Die insoweit anzustellende Berechnung ist ebenfalls zu einem zutreffenden Ergebnis gekommen. Der Beklagte hat zu Recht den notwendigen Lebensunterhalt der noch nicht die besonderen Voraussetzungen des Vierten Kapitels des SGB XII erfüllenden Ehefrau des Klägers nach Maßgabe des Dritten Kapitels des SGB XII mit 588,92 Euro für die Zeit bis zum 31. März 2005 und mit 537,79 Euro für die Zeit ab dem 1. April 2005 berechnet. Substantiierte Einwendungen hiergegen sind nicht erhoben worden und auch nicht ersichtlich. Die Berechnung des Einkommens der Ehefrau nach Maßgabe des Elften Kapitels des SGB XII hat zu dem Ergebnis geführt, dass ihre Altersrente in Höhe von 747,42 Euro, bereinigt um die nach § 82 Abs. 2 SGB XII abzugsfähigen Ausgaben, ein anrechenbares Einkommen in Höhe von 705,04 Euro monatlich ergeben. Die weiteren zahlreichen laufenden Ausgaben, die der Ehefrau des Klägers entstehen, kann sie entgegen ihrem diesbezüglichen Vorbringen in der mündlichen Verhandlung nicht nach vorgenannter Vorschrift von ihrem Einkommen absetzen, sondern sie muss sie vielmehr aus ihrem - den ihr rechnerisch zukommenden Regelsatz gemäß § 28 SGB XII enthaltenden - Einkommen bestreiten, soweit es ihren Bedarf und den für den Kläger zu leistenden Bedarfsdeckungsbeitrag übersteigt.

Da das bedarfsübersteigende Einkommen der Ehefrau des Klägers den für diesen zu leistenden Bedarfsdeckungsbeitrag in Höhe von 70,22 Euro monatlich sowohl für die Zeit vor dem 1. April 2005 als auch für die Zeit nach dem 31. März 2005 übersteigt, können der Kläger und seine Ehefrau auch in dieser Höhe gesamtschuldnerisch zum Aufwendungsersatz herangezogen werden.

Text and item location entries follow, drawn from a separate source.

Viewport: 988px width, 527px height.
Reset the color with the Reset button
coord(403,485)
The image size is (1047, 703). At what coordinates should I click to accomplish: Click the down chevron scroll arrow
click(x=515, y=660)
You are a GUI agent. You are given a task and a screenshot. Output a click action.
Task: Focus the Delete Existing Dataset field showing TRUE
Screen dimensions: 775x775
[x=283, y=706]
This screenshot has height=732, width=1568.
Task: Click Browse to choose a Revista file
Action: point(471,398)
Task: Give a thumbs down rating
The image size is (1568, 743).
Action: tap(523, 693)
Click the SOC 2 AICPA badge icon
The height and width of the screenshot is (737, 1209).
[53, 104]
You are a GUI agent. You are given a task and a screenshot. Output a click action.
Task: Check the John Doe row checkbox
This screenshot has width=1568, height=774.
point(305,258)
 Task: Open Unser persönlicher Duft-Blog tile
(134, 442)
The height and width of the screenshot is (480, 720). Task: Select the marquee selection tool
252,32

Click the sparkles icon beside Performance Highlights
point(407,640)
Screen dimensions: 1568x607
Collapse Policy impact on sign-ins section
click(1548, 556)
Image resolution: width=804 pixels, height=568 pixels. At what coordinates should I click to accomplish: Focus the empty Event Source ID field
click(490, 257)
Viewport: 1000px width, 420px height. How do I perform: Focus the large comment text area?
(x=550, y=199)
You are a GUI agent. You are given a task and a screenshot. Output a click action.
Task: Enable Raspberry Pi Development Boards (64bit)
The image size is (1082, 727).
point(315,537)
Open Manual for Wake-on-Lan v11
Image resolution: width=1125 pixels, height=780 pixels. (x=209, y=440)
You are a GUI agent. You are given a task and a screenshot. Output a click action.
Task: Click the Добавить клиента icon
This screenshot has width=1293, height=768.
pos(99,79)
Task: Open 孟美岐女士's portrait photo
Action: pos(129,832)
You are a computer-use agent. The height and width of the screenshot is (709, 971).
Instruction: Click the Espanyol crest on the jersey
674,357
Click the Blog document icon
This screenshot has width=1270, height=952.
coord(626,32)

Der Kläger kann sich gegenüber der vorgenannten Berechnung nicht mit Erfolg auf § 82 Abs. 4 SGB XII berufen. Diese Vorschrift regelt als Ausnahme zum Grundsatz des § 82 Abs. 1 und 2 SGB XII, dass von einer Person, lebt sie in einer teilstationären oder stationären Einrichtung, die Aufbringung der Mittel für die Leistungen nach dem Dritten Kapitel - das sind die Leistungen zur Hilfe zum Lebensunterhalt - aus dem eigenen Einkommen nur verlangt werden kann, soweit Aufwendungen für den häuslichen Lebensunterhalt erspart werden. § 82 Abs. 4 SGB XII begünstigt nach seinem klaren Wortlaut aber nur die Leistungsberechtigten nach dem Dritten Kapitel und eben nicht Leistungsberechtigte nach dem Vierten Kapitel, also solche, die wie der Kläger Leistungen der Grundsicherung im Alter und bei Erwerbsminderung beanspruchen können. Die Kammer schließt sich insoweit ausdrücklich der Rechtsprechung des Bayerischen Landessozialgerichts (Beschluss vom 28.07.2005 - L 11 B 249/05 SO ER - FEVS 57, 131 = FamRZ 2006, 296) an. Mit dieser Entscheidung ist auch die Richtigkeit des von dem Beklagten zur Ermittlung seines Aufwendungsersatzanspruchs angewandten Rechenganges bestätigt worden. Dass der Kläger keine Hilfe zum Lebensunterhalt nach dem Dritten Kapitel des SGB XII, sondern nur Leistungen der Grundsicherung im Alter und bei Erwerbsminderung beanspruchen kann, ergibt sich wiederum aus § 19 Abs. 2 Satz 3 SGB XII. Danach gehen die Leistungen der Grundsicherung im Alter und bei Erwerbsminderung der Hilfe zum Lebensunterhalt nach dem Dritten Kapitel vor. Gegenteiliges lässt sich auch nicht aus § 35 Abs. 1 SGB XII folgern. Diese Vorschrift bestimmt den notwendigen Lebensunterhalt (Bedarfsseite), während § 82 Abs. 4 SGB XII die Frage der Einkommensanrechnung betrifft, so dass aus § 35 Abs. 1 Satz 2 SGB XII nicht im Umkehrschluss auf die Anwendbarkeit des § 82 Abs. 4 SGB XII auf Bezieher von Leistungen der Grundsicherung im Alter und bei Erwerbsminderung geschlossen werden kann (BayLSG, a.a.O.).

Die Klage war nach alledem mit der gemäß § 193 Abs. 1 SGG auszusprechenden Kostenfolge, dass aufgrund des Unterliegens des Klägers im Rechtsstreit eine Erstattung seiner außergerichtlichen Kosten nicht in Betracht kommt, abzuweisen.